Entries pointing to words and elements:
══════════════════════════════

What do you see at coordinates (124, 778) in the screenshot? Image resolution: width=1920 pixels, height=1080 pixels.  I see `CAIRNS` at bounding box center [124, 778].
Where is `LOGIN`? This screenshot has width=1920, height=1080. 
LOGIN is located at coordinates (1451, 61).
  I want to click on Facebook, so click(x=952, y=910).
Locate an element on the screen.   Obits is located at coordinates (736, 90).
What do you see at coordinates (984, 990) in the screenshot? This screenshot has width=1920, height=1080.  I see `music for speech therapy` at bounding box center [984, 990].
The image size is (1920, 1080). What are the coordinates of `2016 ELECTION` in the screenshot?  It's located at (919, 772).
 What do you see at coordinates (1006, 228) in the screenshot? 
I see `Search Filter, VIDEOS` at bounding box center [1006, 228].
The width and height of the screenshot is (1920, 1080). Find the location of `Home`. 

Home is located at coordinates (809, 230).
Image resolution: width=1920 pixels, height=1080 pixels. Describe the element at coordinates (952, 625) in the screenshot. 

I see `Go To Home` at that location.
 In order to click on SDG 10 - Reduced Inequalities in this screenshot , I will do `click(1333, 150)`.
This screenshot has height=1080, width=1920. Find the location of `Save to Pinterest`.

══════════════════════════════

OBJECTIVE: Rewrite all of the entries above as a numbered list, leaving out the blank lines.

REPLY:
1. What do you see at coordinates (124, 778) in the screenshot? Image resolution: width=1920 pixels, height=1080 pixels.  I see `CAIRNS` at bounding box center [124, 778].
2. Where is `LOGIN`? This screenshot has width=1920, height=1080. 
3. LOGIN is located at coordinates (1451, 61).
4.   I want to click on Facebook, so click(x=952, y=910).
5. Locate an element on the screen.   Obits is located at coordinates (736, 90).
6. What do you see at coordinates (984, 990) in the screenshot? This screenshot has width=1920, height=1080.  I see `music for speech therapy` at bounding box center [984, 990].
7. The image size is (1920, 1080). What are the coordinates of `2016 ELECTION` in the screenshot?  It's located at (919, 772).
8.  What do you see at coordinates (1006, 228) in the screenshot? 
9. I see `Search Filter, VIDEOS` at bounding box center [1006, 228].
10. The width and height of the screenshot is (1920, 1080). Find the location of `Home`. 
11. Home is located at coordinates (809, 230).
12. Image resolution: width=1920 pixels, height=1080 pixels. Describe the element at coordinates (952, 625) in the screenshot. 
13. I see `Go To Home` at that location.
14.  In order to click on SDG 10 - Reduced Inequalities in this screenshot , I will do `click(1333, 150)`.
15. This screenshot has height=1080, width=1920. Find the location of `Save to Pinterest`.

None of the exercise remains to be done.